武重謙 ヒグマ猟記2「獲物を喜ぶ後ろめたさ」前編
狩猟は仕事か、生活の一環か、スポーツか……。そんな論争を見かけることがある。
そんなものは人によるし、私に言わせれば、他人のやっていることをそうやって型にはめようとするのはくだらないと思っている。しかし、悲しいかな私は物事を考えすぎるタイプで(そうでなければ、こうやって文章を書いていないだろうと思う)、ご多分に漏れず、自分の行為について考えてみることがある。

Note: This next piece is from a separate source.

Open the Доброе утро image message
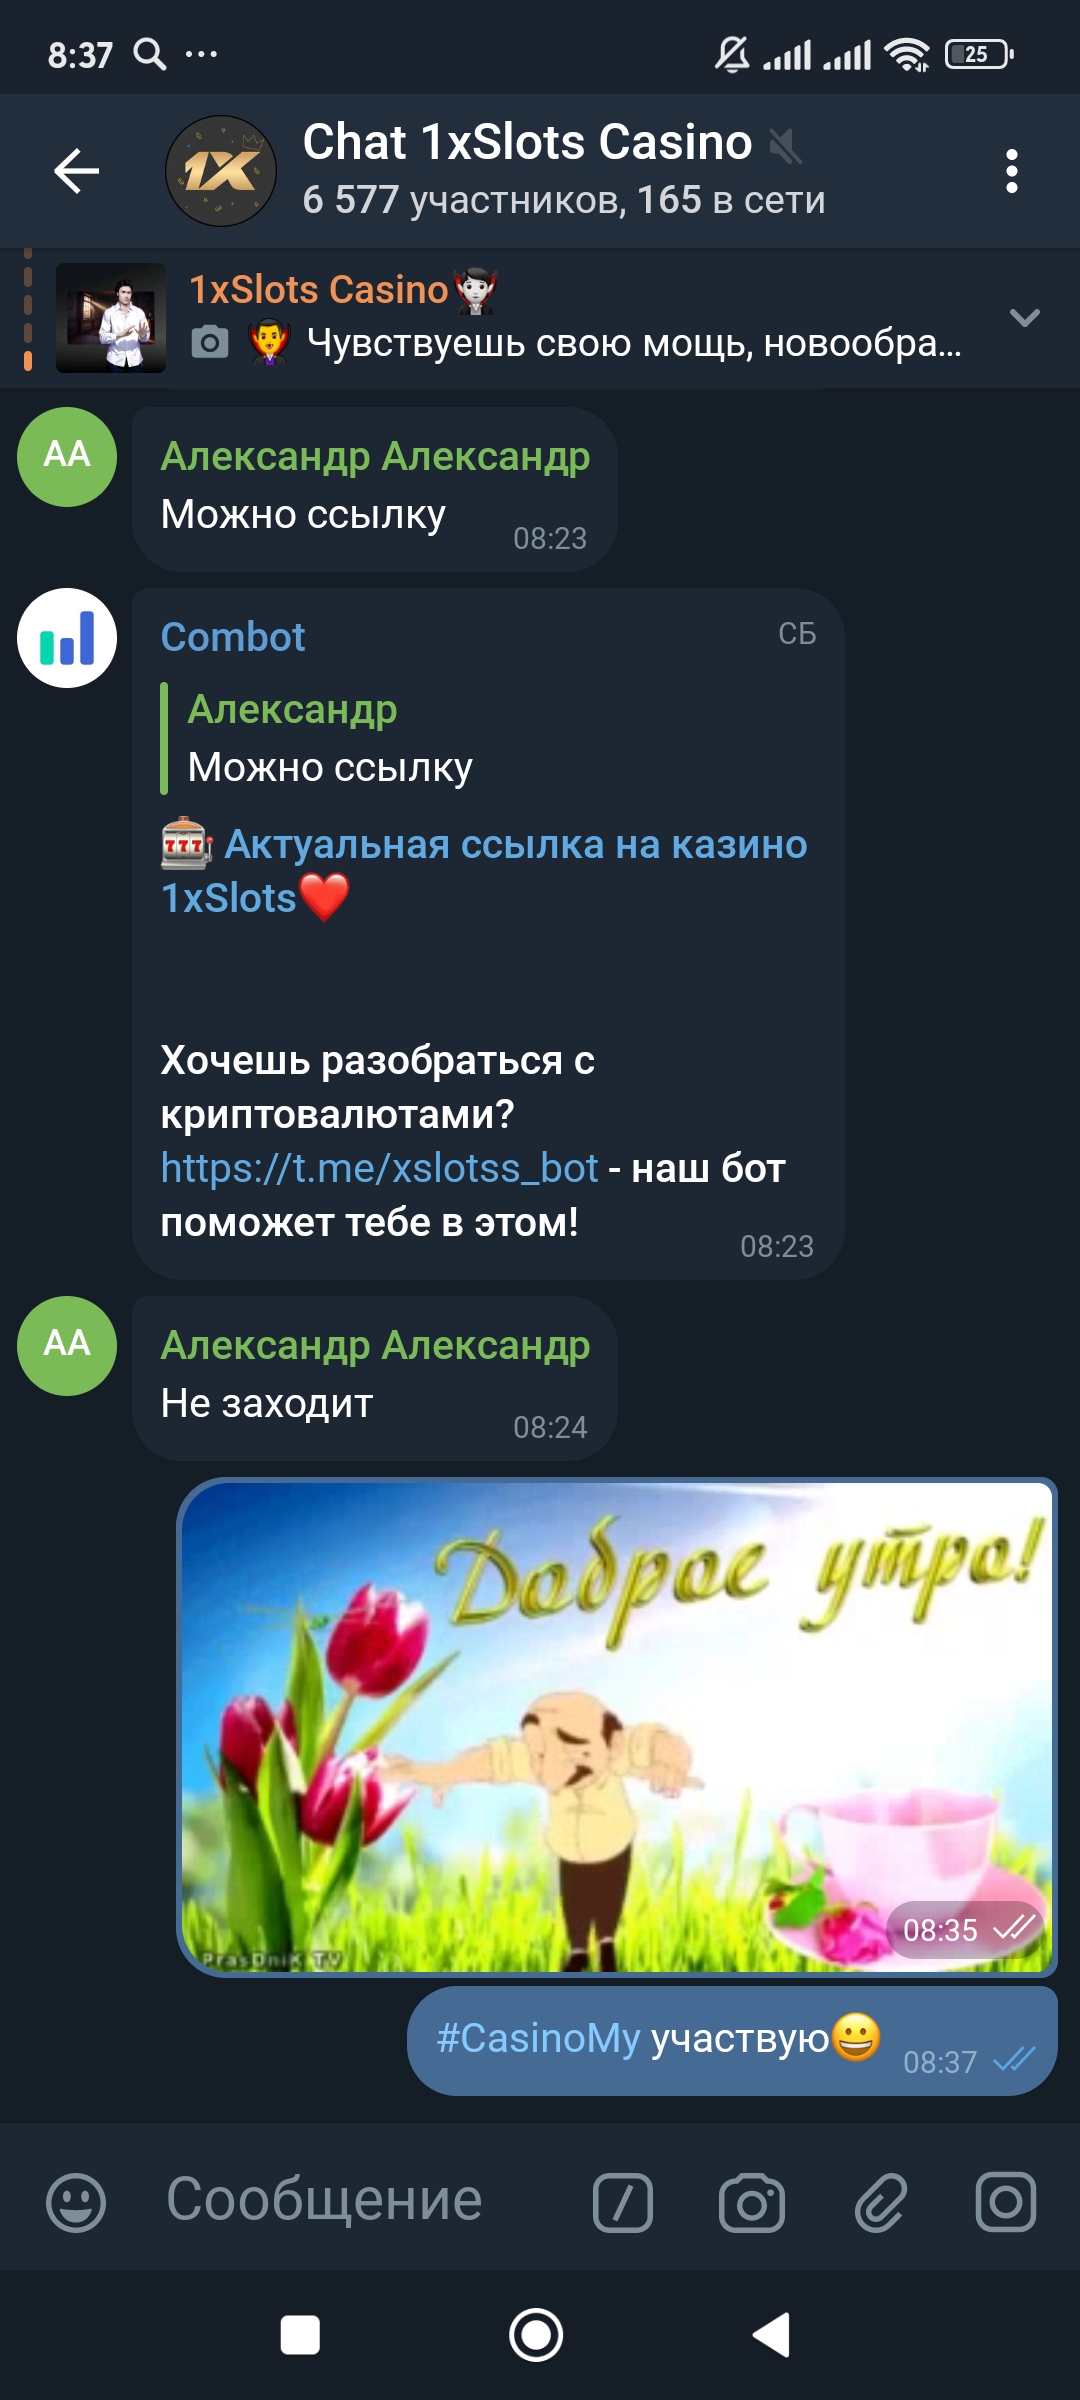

私は狩猟から金銭は得ていない(駆除の報奨金として受けとるお金はあるが、それは本当にわずかで、それを持って収入と呼べるほどではない)。しかし間接的な収入として、自分の狩猟体験をこうして文章にしたためて、原稿料やら印税やら広告料やらの収入を得ているのは事実だ。それだけで生計を立てるほどではないが、馬鹿にならない額にはなる。
獲った獲物は基本的に自分と家族と、一部の友人らで分け合って食べる。自宅には150リットルほどの冷凍庫を持ち、冬に獲った獲物を夏に食べたりもする。我が家の食肉自給率をわずかに押し上げている。
この論理を盾に、自分のやっている狩猟を「生活の一部であり、副業的なものでもある」と位置付けたいのだが、これを邪魔するのが「イノシシに過剰に喜ぶ感情」だった。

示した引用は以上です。